We generated in the first quarter 2023 an EBITDA of EUR 13.2 million, which was below our EBITDA in the first quarter 2022, at that point, EUR 32.7 million. Our profitability in percentage of sales decreased from 10.0% to 9.4%. As Maria has already mentioned, we focus in this economically challenging environment, especially on our gross margin development, on managing our costs and our cash flow. On gross margin, I am happy to report a 40.0% margin for the first quarter, which is, as you know, back on our target level of 40%. This despite the fact that we were suffering some negative impact out of the mix of our business. Last year in the first quarter, we have been below this level of gross margin with 39.7%.

Also in the fourth quarter 2022, we have been clearly below the 30% level. Good improvement and success here. A bit more detail to follow regarding gross margin on the next slide. On the cost side, we significantly adjusted our marketing spend to the slower demand, especially in the online marketing area, where we continuously adjust to the market circumstances. We were strict on managing our personnel, our FTE, where we are below the level of last year for the first quarter. Anyhow, on other costs and personnel costs, we saw slight increases. First of all, we were feeling inflationary pressure on our costs, as already expected. We also continue to invest into the transformation with increased spending on technology and growth projects and, for example, the integration of the FoodService division.

In addition to these two topics, there is also some impact of non-recurring operational items in the first quarter. The one-time expenses for transformation were in both quarters, so in the first quarter 2022, but also in the first quarter 2023 on moderate levels with EUR 1 million this quarter and EUR 2 million in quarter 1 of last year. This year, so in 2023, those one-time expenses were mainly due to organizational changes related to the integration of our division FoodService. In total, a slight increase in profits, driven mainly by the lower top line and less scale on our infrastructure. We expect our profitability to improve compared to this first quarter 2022 in the course of the year due to better scaling, in line with the expected sales growth upswing we expect for the second half of this year.

The second quarter still could be a softer sales development, and there is also a bit more challenging in terms of profit. Very important to us, we are also prepared to switch to even more restrictive approach with cost management if the top-line development should noticeably be below our expectations. Let's look a bit into the details of our gross margin development. As already mentioned, the development from first quarter 2022, 39.7%, to the first quarter 2023 with a 40.0%. You see first on that slide that we suffer from our business mix, what we call structural effect, with a negative impact of -0.4 percentage points, so our business with structurally lower margins growing stronger.

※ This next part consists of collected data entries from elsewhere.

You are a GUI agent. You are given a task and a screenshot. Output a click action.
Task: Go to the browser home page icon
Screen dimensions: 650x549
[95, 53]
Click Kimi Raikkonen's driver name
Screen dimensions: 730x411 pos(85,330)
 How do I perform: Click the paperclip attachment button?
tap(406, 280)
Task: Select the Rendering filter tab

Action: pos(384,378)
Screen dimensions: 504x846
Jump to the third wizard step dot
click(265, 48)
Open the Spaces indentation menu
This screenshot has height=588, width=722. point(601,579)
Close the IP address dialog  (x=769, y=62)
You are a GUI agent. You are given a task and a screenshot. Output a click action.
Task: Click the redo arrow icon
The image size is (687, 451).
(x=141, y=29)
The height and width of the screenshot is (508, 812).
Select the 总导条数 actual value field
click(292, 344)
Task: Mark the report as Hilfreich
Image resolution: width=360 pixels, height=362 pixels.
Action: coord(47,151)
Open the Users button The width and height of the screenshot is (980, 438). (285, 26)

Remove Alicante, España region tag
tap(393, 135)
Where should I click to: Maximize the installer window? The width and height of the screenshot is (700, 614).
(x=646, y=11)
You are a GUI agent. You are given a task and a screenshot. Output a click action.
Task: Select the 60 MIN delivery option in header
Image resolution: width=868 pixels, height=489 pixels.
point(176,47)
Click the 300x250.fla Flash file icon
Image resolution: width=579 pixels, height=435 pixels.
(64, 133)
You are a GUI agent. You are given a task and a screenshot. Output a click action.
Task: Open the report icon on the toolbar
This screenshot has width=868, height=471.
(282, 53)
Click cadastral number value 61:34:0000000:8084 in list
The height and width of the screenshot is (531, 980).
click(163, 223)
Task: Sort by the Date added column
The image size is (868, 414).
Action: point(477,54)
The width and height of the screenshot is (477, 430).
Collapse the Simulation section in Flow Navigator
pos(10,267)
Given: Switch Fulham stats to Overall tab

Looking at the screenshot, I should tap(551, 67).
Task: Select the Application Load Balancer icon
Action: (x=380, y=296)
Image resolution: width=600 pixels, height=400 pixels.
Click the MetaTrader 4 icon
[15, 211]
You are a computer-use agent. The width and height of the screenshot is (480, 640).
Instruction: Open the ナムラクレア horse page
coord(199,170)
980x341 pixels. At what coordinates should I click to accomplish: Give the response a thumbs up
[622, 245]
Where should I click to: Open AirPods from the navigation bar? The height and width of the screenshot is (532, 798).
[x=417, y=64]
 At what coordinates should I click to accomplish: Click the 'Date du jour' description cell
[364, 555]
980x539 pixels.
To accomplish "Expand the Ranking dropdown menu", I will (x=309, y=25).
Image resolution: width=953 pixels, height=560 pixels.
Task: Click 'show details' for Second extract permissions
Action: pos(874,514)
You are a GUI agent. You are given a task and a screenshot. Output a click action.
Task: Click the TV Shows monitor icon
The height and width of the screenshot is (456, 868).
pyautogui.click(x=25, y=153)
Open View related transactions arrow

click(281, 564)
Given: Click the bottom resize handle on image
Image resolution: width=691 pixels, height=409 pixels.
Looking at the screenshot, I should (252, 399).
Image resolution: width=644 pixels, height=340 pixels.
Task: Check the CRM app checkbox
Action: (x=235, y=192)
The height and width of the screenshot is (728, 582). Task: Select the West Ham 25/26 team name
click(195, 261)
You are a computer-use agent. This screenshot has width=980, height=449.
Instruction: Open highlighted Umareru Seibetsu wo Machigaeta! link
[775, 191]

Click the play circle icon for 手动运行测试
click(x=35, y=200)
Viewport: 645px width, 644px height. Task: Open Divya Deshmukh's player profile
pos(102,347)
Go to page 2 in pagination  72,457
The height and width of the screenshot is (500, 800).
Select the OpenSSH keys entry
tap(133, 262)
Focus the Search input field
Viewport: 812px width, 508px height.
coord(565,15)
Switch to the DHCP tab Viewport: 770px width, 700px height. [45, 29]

Looking at the development within our divisions, we focus a lot on managing all components of our gross margin, such as our purchasing costs, our list prices, our discounts with larger customers, and also our food costs. We continued as last year to pass on cost increases to our customers. With this, we achieved improvement in gross margin, very light at RMP, plus 0.8 percentage points, and at OFMP with a plus of 1.7 percentage points. At the division FoodService, the gross margin decreased by minus 1.3 percentage points. The reason for this is that we are still managing the reduction of our significant overstocked Central, which leads to more aggressive pricing, but of course, all still in profitable areas. As mentioned before, this is a temporary impact until we have adjusted our inventories at Central.

We still expect impacts here for this year. This also of course helps in reducing inventories and there is improving cash flow. On the work model of FoodService at Hubert, we had a negative impact out of the mix of our business, doing more business with larger projects and lower margins, hurting our margin in percentage of sales, but helping on the gross profit side in terms of absolute US dollars. Overall, some challenges for FoodService, but overall with the increases at I&P and OF&D, a very nice development compared to the first quarter of 2022, but also to the fourth quarter of 2022, where we were at a level of 39.3%. Let me look at the division I&P now.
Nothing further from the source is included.